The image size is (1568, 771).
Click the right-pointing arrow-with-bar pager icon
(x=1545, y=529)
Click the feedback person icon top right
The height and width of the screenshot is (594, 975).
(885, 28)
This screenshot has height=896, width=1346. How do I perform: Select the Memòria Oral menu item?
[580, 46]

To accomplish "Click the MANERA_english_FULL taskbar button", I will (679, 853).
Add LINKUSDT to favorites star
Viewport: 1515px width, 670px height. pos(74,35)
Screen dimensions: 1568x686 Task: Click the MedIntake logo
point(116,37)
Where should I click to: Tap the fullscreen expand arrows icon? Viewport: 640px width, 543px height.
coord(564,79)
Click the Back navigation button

→ Your assignment:
Print nothing but the lines from the one containing "Click the feedback person icon top right" through the end of the listing above, exactly as written.

→ Written response:
Click the feedback person icon top right
The height and width of the screenshot is (594, 975).
(885, 28)
This screenshot has height=896, width=1346. How do I perform: Select the Memòria Oral menu item?
[580, 46]

To accomplish "Click the MANERA_english_FULL taskbar button", I will (679, 853).
Add LINKUSDT to favorites star
Viewport: 1515px width, 670px height. pos(74,35)
Screen dimensions: 1568x686 Task: Click the MedIntake logo
point(116,37)
Where should I click to: Tap the fullscreen expand arrows icon? Viewport: 640px width, 543px height.
coord(564,79)
Click the Back navigation button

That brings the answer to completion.